-- SHORT EXERCISE --
Please rewrite the article on Chelsea and the Abramovich sanctions from "I was writing" to "estate: football clubs.", with "football" changed to "soccer".

Chelsea fans are right to claim hypocrisy over Abramovich sanctioning
For years, the UK has turned a blind eye to overseas billionaires, including Putin-linked oligarchs, buying up English football teams
Back in 2016, I was on a bus as it toured around some of London's most salubrious neighbourhoods.
I was writing a book called ‘The Billionaires Club’ about the super rich investing in football. I wanted to know: where did all this new money come from? And why was so much of it flowing into the game?
The bus trip gave me some insight into that. It was a ‘Kleptocracy Tour’, hosted by Vladimir Ashurkov, a Russian exile who was the executive manager at Russian opposition leader Alexey Navalny's Anti Corruption Foundation. With Ashurkov as our guide, we viewed the fabulously appointed palaces and opulent mansions bought by the global super-rich using fortunes siphoned from the world's kleptocracies. Russia led the pack: much of its cash had been plowed into prime London real estate. And, of course, into a different kind of prime real estate: football clubs.

Lines of data:
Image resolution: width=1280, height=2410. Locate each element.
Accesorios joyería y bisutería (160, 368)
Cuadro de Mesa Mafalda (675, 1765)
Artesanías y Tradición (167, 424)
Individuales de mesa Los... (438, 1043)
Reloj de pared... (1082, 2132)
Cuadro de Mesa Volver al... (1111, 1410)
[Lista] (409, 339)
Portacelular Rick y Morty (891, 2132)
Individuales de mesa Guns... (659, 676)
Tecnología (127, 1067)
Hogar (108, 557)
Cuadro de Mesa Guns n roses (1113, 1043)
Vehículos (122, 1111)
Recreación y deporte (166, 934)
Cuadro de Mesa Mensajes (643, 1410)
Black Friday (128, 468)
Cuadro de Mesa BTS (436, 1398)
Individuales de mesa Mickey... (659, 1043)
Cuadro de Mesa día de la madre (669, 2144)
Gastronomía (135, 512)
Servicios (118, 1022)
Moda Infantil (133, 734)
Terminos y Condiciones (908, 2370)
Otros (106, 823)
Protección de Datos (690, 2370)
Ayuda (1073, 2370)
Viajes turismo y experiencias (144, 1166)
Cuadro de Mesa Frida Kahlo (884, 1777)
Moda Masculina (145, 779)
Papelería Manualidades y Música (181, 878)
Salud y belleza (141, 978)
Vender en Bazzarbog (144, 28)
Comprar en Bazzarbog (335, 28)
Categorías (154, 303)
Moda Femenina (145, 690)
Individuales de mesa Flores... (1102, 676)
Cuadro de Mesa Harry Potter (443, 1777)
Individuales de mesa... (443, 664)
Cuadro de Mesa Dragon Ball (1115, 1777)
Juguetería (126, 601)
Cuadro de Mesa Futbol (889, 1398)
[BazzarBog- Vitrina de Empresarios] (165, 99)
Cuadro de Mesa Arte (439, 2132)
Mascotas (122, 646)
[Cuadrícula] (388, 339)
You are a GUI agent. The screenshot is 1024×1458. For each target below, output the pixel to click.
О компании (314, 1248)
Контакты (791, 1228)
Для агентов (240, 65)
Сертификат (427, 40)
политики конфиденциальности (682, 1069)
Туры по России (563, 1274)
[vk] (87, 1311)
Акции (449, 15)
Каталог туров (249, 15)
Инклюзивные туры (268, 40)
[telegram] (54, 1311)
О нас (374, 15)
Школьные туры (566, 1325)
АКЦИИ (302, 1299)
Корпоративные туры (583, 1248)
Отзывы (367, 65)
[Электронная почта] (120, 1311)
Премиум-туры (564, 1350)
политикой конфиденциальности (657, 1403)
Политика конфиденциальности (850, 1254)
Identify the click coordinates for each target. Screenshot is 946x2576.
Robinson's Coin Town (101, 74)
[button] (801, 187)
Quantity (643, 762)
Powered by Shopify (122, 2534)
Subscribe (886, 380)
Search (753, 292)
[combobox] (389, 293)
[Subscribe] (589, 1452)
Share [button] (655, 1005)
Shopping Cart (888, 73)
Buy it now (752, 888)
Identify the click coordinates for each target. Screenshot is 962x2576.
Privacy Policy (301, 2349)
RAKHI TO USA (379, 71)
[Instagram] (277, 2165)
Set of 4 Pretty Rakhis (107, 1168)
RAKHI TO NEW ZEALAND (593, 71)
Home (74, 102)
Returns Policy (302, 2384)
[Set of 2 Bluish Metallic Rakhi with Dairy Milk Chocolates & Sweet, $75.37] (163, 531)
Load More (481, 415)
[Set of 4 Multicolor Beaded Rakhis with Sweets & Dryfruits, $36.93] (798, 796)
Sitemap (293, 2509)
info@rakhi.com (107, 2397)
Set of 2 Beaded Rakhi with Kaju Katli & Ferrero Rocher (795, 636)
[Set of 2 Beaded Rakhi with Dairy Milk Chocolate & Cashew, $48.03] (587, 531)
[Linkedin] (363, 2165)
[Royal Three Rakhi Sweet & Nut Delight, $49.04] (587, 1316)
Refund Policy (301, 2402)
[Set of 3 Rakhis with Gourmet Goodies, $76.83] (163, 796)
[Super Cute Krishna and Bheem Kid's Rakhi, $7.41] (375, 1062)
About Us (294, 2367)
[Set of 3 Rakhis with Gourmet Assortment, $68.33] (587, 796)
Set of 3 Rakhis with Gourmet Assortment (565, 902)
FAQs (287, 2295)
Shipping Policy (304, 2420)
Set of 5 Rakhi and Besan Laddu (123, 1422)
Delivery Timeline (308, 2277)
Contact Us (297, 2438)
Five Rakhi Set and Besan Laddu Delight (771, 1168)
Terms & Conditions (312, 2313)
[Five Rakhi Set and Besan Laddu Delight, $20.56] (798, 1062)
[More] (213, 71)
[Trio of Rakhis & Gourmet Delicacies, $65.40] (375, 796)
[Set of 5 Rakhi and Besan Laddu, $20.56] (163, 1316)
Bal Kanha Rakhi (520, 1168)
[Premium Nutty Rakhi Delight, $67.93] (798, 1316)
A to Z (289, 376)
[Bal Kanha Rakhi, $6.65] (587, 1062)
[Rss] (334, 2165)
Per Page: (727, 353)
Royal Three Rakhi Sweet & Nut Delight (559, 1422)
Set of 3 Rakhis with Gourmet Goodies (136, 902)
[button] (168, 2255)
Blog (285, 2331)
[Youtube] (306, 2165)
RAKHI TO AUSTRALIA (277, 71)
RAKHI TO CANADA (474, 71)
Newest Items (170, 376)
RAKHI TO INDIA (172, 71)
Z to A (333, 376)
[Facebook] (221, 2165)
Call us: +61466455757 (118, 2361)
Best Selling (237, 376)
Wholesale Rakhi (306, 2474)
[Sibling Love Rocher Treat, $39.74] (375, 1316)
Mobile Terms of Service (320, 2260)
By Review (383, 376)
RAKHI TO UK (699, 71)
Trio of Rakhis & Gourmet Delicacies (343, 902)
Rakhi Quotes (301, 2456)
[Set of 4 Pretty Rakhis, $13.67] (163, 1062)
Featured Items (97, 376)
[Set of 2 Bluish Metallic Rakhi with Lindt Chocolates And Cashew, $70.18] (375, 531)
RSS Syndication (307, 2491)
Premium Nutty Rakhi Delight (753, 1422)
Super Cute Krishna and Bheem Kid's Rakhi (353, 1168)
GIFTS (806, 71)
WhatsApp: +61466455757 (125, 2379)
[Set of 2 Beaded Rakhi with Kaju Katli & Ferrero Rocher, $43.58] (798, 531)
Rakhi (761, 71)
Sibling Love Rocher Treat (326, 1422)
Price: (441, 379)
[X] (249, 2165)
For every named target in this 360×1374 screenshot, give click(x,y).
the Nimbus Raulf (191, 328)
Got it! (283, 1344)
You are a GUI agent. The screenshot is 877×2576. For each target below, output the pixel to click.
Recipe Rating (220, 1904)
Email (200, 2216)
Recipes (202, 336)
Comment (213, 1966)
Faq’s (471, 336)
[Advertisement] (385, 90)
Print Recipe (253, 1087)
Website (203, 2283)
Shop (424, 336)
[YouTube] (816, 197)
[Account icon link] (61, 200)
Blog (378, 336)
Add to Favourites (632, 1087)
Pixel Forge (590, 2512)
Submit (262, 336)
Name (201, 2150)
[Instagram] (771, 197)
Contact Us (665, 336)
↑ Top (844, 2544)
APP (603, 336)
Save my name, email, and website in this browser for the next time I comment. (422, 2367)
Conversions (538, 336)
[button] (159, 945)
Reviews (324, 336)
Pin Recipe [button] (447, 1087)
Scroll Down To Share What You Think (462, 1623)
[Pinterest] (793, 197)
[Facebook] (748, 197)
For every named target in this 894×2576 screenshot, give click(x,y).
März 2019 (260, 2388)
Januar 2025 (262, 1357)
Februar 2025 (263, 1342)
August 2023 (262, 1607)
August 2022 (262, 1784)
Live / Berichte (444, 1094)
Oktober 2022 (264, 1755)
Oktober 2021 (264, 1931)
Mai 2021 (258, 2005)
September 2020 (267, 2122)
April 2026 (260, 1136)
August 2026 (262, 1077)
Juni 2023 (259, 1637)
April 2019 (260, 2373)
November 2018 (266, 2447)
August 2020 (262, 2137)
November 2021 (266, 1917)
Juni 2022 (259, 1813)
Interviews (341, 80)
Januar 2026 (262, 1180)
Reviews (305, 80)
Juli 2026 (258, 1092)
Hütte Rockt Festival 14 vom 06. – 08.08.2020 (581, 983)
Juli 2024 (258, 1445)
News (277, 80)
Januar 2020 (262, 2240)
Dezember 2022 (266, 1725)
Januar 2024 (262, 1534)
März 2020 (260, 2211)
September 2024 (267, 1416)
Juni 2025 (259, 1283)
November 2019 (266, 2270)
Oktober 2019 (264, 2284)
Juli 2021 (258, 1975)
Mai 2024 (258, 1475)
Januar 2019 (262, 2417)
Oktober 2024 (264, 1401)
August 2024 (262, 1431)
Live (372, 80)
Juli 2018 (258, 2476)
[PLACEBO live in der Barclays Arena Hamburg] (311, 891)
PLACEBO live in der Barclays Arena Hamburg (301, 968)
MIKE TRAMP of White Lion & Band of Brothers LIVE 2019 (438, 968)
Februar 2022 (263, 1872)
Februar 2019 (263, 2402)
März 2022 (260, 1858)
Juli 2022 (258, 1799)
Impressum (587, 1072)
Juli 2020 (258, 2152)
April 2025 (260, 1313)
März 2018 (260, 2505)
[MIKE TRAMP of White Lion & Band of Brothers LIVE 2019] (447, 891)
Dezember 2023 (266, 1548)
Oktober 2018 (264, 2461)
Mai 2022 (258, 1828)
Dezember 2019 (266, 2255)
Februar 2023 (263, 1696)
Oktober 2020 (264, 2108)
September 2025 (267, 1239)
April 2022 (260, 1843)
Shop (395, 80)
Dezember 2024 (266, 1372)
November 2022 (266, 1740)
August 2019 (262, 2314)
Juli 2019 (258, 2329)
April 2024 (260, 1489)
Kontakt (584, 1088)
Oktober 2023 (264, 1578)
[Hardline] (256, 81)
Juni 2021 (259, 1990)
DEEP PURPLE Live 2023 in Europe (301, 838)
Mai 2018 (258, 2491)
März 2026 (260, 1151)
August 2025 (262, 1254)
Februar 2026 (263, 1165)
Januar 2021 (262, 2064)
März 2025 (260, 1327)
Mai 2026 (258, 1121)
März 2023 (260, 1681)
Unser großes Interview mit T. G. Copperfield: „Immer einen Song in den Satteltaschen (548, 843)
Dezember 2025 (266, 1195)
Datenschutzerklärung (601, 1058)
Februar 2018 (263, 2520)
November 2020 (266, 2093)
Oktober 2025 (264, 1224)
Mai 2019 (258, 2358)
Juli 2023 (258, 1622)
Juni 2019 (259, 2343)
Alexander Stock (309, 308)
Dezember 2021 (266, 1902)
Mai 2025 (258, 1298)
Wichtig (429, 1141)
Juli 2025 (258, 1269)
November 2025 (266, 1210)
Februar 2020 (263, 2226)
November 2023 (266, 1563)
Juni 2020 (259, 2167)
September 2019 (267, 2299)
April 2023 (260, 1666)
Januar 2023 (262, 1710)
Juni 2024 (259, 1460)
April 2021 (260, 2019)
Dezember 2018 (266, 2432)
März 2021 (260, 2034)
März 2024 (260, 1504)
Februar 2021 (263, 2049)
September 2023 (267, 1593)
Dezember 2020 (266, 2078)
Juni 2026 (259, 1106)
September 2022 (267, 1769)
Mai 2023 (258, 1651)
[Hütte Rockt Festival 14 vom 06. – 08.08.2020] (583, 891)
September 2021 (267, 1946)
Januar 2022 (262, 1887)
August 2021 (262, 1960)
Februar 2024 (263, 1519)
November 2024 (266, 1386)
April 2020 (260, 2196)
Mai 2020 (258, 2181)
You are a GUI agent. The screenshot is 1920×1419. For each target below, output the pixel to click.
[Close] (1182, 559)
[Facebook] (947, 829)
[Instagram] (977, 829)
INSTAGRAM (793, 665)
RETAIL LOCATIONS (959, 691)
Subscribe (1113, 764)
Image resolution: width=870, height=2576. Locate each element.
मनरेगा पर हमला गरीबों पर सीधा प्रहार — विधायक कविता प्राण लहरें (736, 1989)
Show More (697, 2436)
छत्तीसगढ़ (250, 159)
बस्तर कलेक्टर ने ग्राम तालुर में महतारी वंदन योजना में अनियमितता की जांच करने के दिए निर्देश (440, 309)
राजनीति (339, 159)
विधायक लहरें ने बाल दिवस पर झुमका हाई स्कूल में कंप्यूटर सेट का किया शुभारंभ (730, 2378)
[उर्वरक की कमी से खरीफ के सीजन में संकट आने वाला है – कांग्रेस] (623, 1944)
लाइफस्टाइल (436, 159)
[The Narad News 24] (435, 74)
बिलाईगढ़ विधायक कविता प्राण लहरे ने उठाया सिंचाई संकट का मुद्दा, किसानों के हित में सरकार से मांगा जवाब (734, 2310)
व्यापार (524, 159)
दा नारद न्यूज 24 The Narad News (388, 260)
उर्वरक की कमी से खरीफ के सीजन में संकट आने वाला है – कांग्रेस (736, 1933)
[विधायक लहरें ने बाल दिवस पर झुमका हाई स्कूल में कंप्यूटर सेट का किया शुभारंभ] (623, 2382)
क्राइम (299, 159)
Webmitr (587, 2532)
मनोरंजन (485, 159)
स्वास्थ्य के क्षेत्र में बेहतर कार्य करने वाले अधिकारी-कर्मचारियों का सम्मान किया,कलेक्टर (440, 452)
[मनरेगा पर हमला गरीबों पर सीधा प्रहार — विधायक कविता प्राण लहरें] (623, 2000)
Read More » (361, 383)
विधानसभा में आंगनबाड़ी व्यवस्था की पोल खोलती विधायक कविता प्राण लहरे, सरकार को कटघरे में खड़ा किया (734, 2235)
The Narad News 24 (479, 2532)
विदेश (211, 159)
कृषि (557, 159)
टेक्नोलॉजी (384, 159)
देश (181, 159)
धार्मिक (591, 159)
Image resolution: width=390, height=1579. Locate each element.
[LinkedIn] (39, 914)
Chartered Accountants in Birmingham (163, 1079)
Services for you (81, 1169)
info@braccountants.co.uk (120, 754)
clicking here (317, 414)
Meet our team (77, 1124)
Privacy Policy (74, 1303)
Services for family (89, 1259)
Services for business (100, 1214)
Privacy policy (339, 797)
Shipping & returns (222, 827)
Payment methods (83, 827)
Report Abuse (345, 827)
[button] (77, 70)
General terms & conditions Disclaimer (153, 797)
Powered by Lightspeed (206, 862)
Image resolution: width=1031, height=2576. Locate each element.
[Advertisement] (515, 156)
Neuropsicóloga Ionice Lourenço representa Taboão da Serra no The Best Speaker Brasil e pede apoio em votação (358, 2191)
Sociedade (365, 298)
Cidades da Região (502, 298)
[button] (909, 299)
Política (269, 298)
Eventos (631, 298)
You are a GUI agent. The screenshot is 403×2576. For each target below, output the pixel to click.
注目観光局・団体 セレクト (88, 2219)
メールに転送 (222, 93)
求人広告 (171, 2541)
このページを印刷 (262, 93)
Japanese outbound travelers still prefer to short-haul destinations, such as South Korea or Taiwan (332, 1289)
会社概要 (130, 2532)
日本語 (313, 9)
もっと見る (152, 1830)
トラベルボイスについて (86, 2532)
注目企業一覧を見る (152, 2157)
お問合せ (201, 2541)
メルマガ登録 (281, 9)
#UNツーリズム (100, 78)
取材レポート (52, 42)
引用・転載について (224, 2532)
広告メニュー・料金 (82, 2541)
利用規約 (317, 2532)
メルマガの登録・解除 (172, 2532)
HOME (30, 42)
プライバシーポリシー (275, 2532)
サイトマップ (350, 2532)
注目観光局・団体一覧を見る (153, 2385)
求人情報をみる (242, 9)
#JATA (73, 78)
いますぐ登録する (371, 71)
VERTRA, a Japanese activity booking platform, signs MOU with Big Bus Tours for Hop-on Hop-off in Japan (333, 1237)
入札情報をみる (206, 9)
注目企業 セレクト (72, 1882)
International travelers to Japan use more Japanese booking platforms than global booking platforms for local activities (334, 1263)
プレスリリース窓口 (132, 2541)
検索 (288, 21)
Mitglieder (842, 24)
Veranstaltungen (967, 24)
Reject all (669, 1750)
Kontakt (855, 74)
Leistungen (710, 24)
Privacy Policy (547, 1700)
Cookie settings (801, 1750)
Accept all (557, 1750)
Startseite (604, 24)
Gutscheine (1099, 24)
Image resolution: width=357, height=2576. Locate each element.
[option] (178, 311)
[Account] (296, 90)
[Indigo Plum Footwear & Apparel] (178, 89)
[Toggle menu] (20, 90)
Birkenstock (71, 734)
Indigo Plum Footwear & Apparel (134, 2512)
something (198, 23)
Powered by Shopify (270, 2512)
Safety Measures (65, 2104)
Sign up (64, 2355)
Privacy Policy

-- TASK ANSWER --
I was writing a book called ‘The Billionaires Club’ about the super rich investing in soccer. I wanted to know: where did all this new money come from? And why was so much of it flowing into the game?
The bus trip gave me some insight into that. It was a ‘Kleptocracy Tour’, hosted by Vladimir Ashurkov, a Russian exile who was the executive manager at Russian opposition leader Alexey Navalny's Anti Corruption Foundation. With Ashurkov as our guide, we viewed the fabulously appointed palaces and opulent mansions bought by the global super-rich using fortunes siphoned from the world's kleptocracies. Russia led the pack: much of its cash had been plowed into prime London real estate. And, of course, into a different kind of prime real estate: soccer clubs.